Suivaient des compliments et signalements particuliers pour Voltaire, pour Montesquieu, etc.; mais le trait certes le plus délicat et le plus français était celui qu’on vient de lire : « Et encore que ce Siècle fut passé, je fis semblant de ne m’en pas apercevoir. » Une seule petite incorrection: « à commencer de Molière, » au lieu de « commencer par Molière... » laissait entrevoir la trace d’une plume étrangère. Pour tout le reste, pour l’esprit et le ton, Grimm venait de faire ses preuves; il avait gagné ses éperons en français: 
« De quoi s’avise donc ce Bohémien, disait Voltaire, d’avoir plus d’esprit que nous? » Voilà un brevet de naturalisation pour Grimm.
Il avait trente ans. Ainsi maître de la langue, lancé dans les meilleures compagnies, armé d’un bon esprit et muni de points de comparaison très divers, il se trouvait aussitôt plus en mesure que personne pour bien juger de la France. En général, un étranger de bon esprit, et qui fait un séjour suffisant chez une nation voisine, est plus apte à prononcer sur elle que ne le peut faire quelqu’un qui est de cette nation, et qui par conséquent en est trop près. (...)

 Sa Correspondance littéraire avec les Cours du Nord et les souverains d’Allemagne lui vint d’abord par le canal de l’abbé Raynal qui s’en déchargea sur lui; elle commence en 1753, et par une critique même d’un ouvrage de l’abbé Raynal, dont Grimm parle avec indépendance, tempérant l’éloge par quelques mots de vérité. Cette Correspondance, qui dura sans interruption jusqu’en 1790, c’est-à-dire pendant trente-sept ans, et qui ne cessa, pour ainsi dire, qu’avec l’ancienne société française sous le coup de la Révolution, est un monument d’autant plus précieux qu’il est sans prétention et sans plan prémédité. « Paris, a-t-on dit très justement, est le lieu du monde où l’on a le moins de liberté sur les ouvrages des gens qui tiennent un certain coin. » Cela était vrai alors, et l’est encore aujourd’hui. Grimm, vivant dans le monde, échappa à cette difficulté moyennant le secret de sa Correspondance; mais, si la publicité est un écueil presque insurmontable pour la critique franche des contemporains, le secret est un piège qui tente à bien des témérités et à bien des médisances.
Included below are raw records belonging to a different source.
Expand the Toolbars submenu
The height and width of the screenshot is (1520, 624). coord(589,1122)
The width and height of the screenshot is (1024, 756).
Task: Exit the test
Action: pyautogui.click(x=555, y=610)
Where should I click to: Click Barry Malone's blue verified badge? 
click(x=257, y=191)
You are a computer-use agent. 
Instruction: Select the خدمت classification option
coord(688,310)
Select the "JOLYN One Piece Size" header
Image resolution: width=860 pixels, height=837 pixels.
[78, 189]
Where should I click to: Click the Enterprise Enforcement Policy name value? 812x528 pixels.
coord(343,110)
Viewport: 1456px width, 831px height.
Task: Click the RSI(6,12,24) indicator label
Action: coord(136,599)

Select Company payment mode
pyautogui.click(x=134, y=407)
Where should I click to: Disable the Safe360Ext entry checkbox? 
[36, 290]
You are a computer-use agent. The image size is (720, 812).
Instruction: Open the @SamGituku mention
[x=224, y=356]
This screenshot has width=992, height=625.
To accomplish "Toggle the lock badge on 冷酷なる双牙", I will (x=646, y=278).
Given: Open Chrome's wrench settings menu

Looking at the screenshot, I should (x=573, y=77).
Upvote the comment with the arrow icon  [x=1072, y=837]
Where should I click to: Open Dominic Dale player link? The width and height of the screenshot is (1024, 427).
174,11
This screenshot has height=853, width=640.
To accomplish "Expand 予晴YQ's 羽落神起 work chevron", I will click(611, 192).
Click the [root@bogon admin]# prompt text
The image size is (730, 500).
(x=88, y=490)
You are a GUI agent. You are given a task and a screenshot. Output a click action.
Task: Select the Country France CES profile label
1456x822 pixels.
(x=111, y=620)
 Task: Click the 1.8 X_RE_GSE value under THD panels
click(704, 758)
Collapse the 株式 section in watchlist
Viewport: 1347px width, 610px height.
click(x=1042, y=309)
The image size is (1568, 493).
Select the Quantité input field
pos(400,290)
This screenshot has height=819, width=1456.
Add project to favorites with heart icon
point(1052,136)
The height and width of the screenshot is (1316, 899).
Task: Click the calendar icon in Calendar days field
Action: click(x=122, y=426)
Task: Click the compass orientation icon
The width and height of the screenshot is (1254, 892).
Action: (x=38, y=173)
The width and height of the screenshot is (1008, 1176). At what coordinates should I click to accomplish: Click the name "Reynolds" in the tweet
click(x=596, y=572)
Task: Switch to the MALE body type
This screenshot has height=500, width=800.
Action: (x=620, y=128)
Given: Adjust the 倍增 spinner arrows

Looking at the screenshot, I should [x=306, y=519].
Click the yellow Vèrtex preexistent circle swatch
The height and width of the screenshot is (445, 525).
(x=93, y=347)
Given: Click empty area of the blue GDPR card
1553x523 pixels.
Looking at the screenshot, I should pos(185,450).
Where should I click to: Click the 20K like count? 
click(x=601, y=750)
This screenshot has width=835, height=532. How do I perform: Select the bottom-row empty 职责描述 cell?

Grimm eut l’esprit assez élevé et assez équitable pour ne point donner dans ce petit côté et pour ne point faire céder le jugement à la passion ou à une curiosité maligne. Sa Correspondance, en un mot, fut secrète, jamais clandestine.
Il commença d’abord par informer très simplement des nouvelles littéraires courantes et des livres nouveaux les princes ses correspondants: ce ne fut que peu à peu que son crédit gagna et que son autorité s’étendit. Elle fut tout à fait établie et consacrée lorsque l’impératrice Catherine de Russie l’eut pris pour son correspondant de prédilection et de confiance. Les Cours d’Allemagne avaient alors les regards tournés vers la France; les souverains visitaient Paris incognito, et, de retour ensuite dans leur pays, ils voulaient rester au courant de ce monde qui les avait charmés. Grimm, avant qu’il eût une position diplomatique officielle, était de fait le résident et le chargé d’affaires des Puissances auprès de l’opinion française et de l’esprit français, en même temps qu’il était l’interprète et le secrétaire de l’esprit français auprès des Puissances. Il remplit cette mission des deux parts, très dignement.